**THE TASK:**
Answer these questions using the article on the Indira Camp slums:
1. How many jhuggis and inhabitants do Pahari Number 1 and 2 house?
2. In what year did Prahlad Deo come to the slum?
3. What is Mohammad Nasir Khan's occupation?

**EXTRACT:**
--- --- ---
A garbage dump for home

March 28, 2014 10:19 am | Updated May 19, 2016 12:10 pm IST - NEW DELHI

A view of the Indira Camp slums at Taimur Nagar in South Delhi. Photo: Monica Tiwari

A view of the Indira Camp slums at Taimur Nagar in South Delhi. Photo: Monica Tiwari

Surrounded by posh guest houses, elite homes and upmarket shops, a by-lane at South Delhi’s Taimur Nagar goes to Indira Camp slums. Its two parts — Pahari Number 1 and 2 — house nearly 1,600 jhuggis and 6,000 inhabitants and derive their name from the two mountain-like garbage dumps on which they stand.

A water pipe, which serves almost half of Delhi, runs through the garbage dumps. The residents of the slum live in tiny rooms covered with tattered clothes as curtains or broken wooden/ tin doors. The area below the thick pipe also serves as home for some and a shop for many others. Some have even hung/tied thick bed-sheets or plastic tents around the pipe and live on a ‘swinging home’.

In order to reach the stinking slum, one has to wade through a bumpy, uneven passage with massive heaps of garbage on both sides. “It’s not only garbage,” a young boy said, “it is a marshland filled with human and animal excreta coming from two overflowing government toilets close to the water pipe. These are the only toilets for the inhabitants here”.

The slush pools also have parents in these slums worried for more reasons. “We have lost count of small children who have died by slipping into this filth,” said Dilshad Mohammad, a resident, adding, “when it rains, we pick our kids on our shoulder to take them to their schools, and bring them back the same way.”

A resident, Sushila, lost her aunt Shanti Devi when rain water flooded her jhuggi in 2008. “She was trying to pull her trunk to save medical documents of her hospitalised husband. She fell into the water that had reached her waistline. We found her body only when we saw her clothes floating a few days later,” Sushila recalled.

These slums have a 75:25 Muslim-Hindu population mix and came up around 35 years ago. “I came to this slum in 1986 after our jhuggis caught fire in Shantivan camp,” said Prahlad Deo, a migrant from Bihar who sells spices on a cartwheel now. Most men are either freelance labourers or sell mutton and fish to make a living. Girls and women work as domestic helps in nearby areas like Zakir Nagar and New Friends Colony.

The area pradhan Chandranath Jha insisted that the living conditions have only deteriorated in the last 25 years ago. “It is only worsening with each passing year.”

With the politicians only paying lip service, the dwellers are not too enthusiastic about the elections too. “In the run-up to elections, different political parties come here and promise us better living conditions. During last elections, for instance, a political leader erected an electric pole and broke the garbage dump’s rear boundary wall to turn it into a landscape and swimming pool – which never came up – but the water flowing in through the wall has turned the garbage into a marshland which has claimed several lives,” said a resident, Mohammad Nasir Khan, a fish seller.
--- --- ---
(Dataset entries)
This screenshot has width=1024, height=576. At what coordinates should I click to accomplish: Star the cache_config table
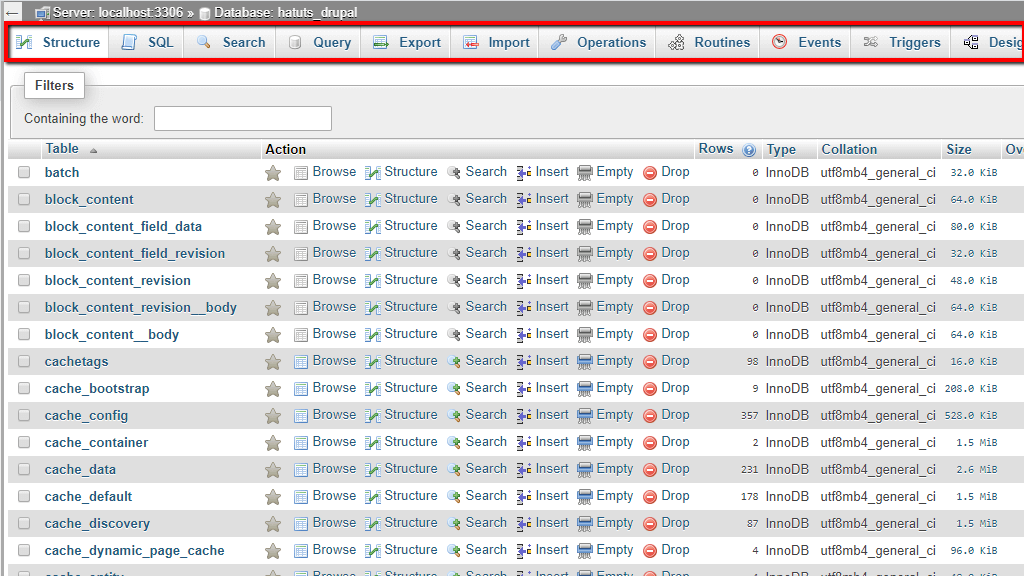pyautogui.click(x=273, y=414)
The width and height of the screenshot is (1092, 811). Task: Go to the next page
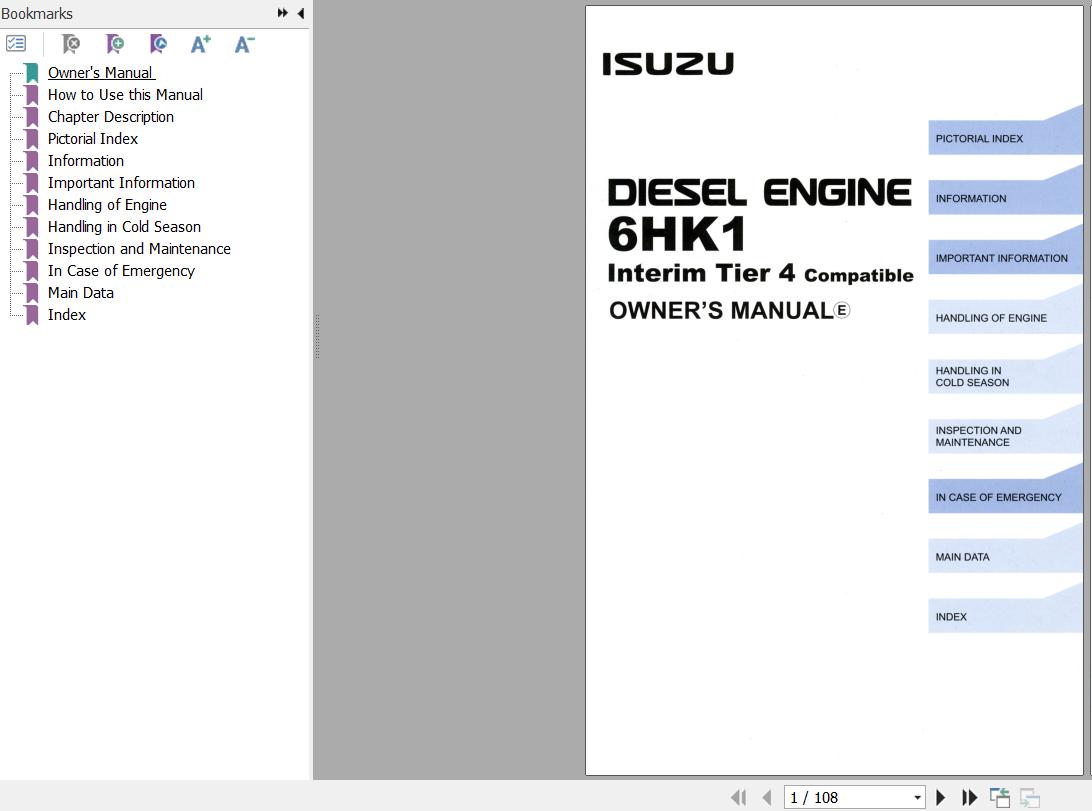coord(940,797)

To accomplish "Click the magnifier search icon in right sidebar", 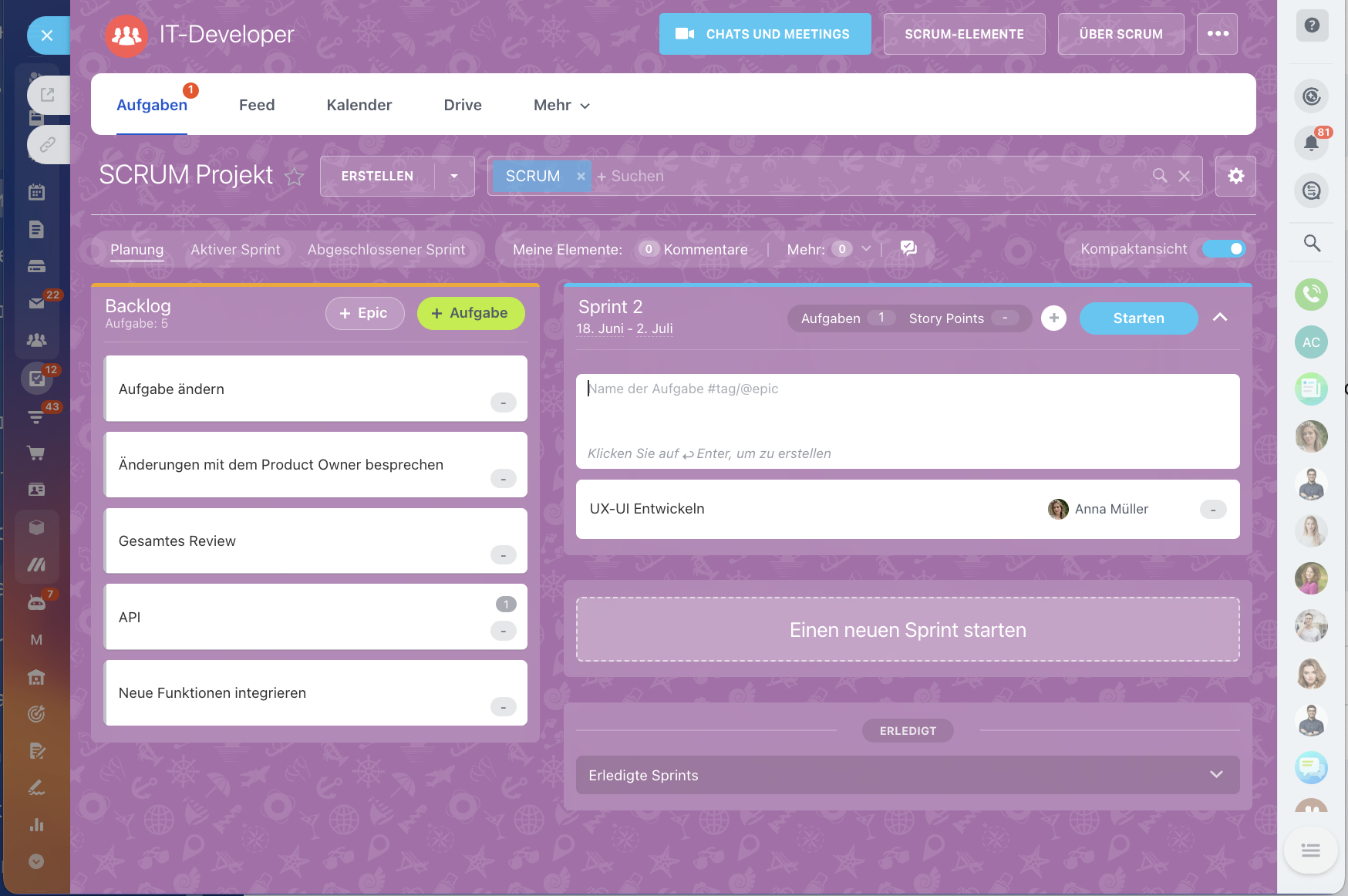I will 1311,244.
--- --- ---
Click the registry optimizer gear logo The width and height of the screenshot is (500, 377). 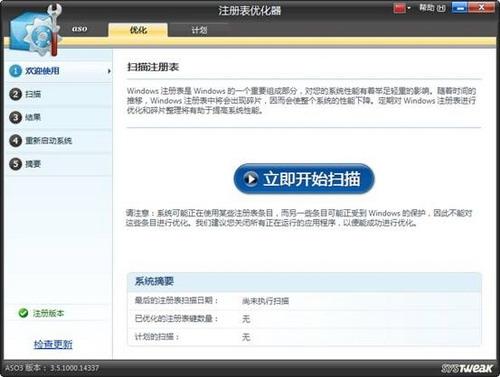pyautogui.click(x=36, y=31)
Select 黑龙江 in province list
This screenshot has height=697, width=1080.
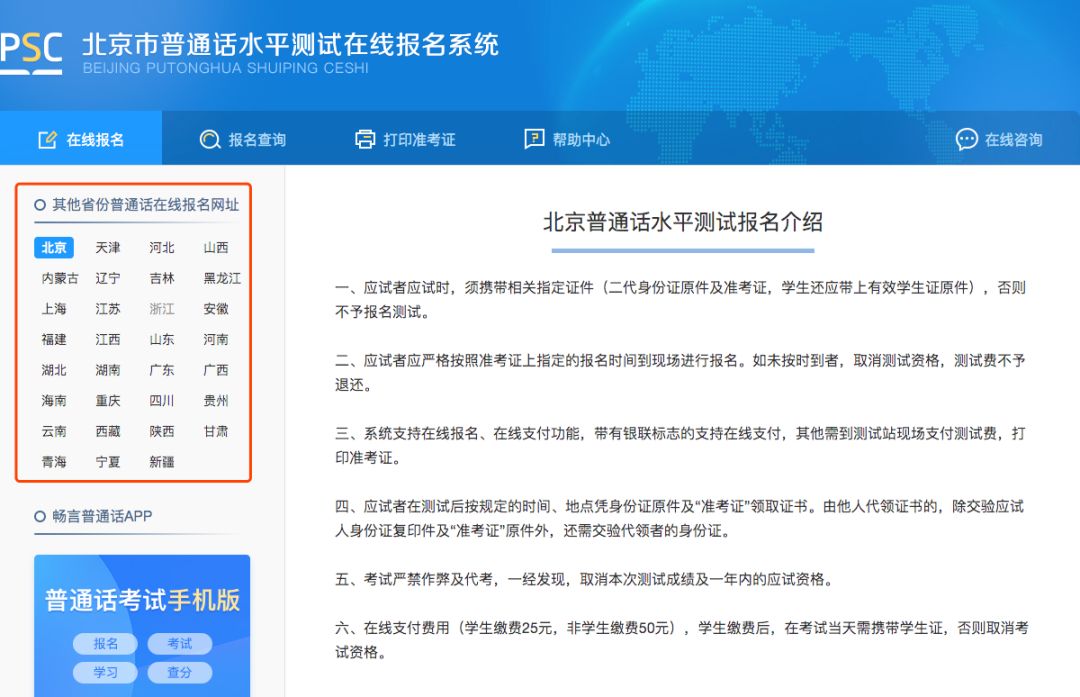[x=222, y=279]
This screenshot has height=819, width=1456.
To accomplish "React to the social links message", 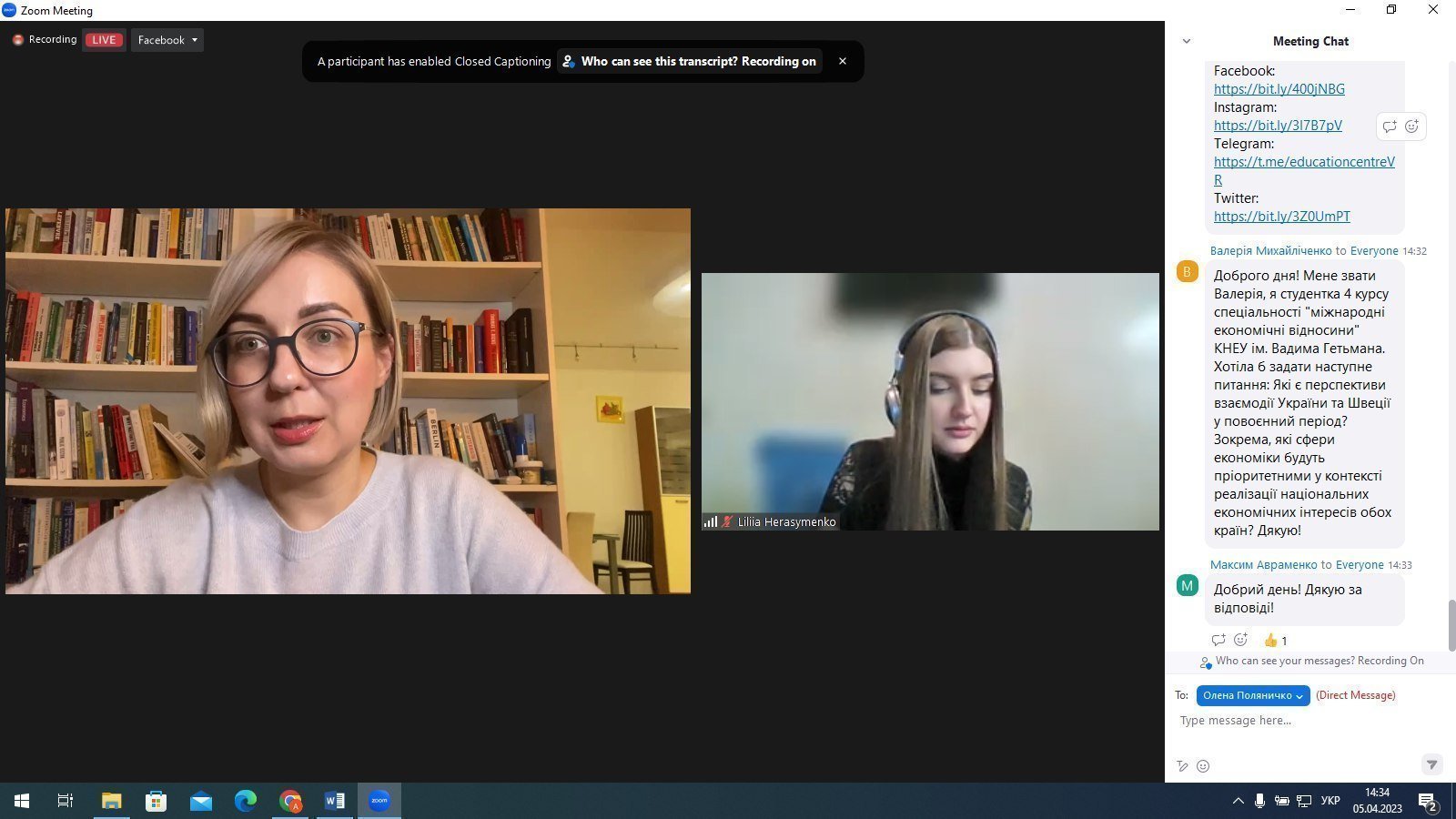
--- --- ---
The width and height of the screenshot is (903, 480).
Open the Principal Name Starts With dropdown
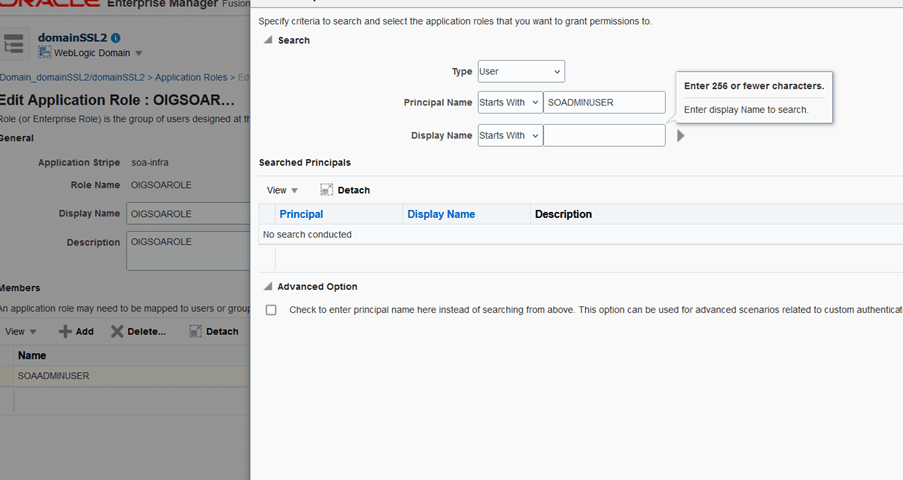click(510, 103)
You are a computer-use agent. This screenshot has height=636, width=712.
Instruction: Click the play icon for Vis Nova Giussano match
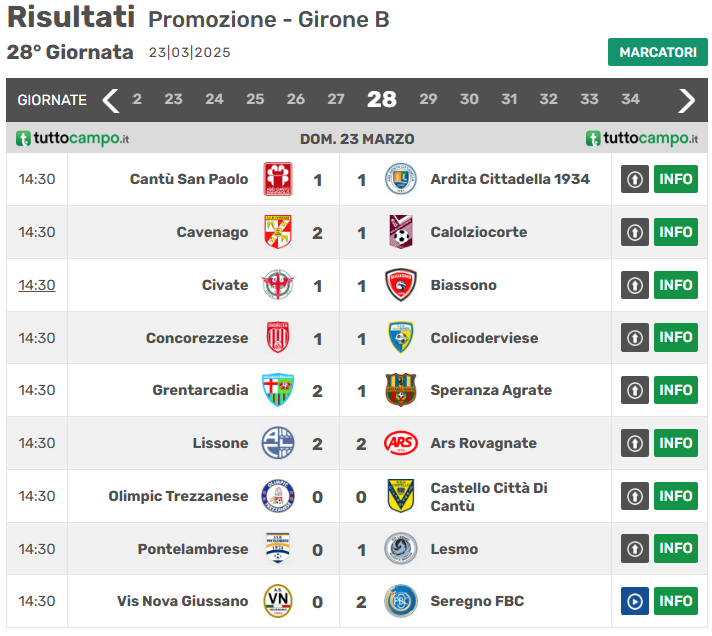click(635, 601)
--- --- ---
**EXPECTED ANSWER:**
1. Nearly 1,600 jhuggis and 6,000 inhabitants.
2. 1986.
3. He is a fish seller.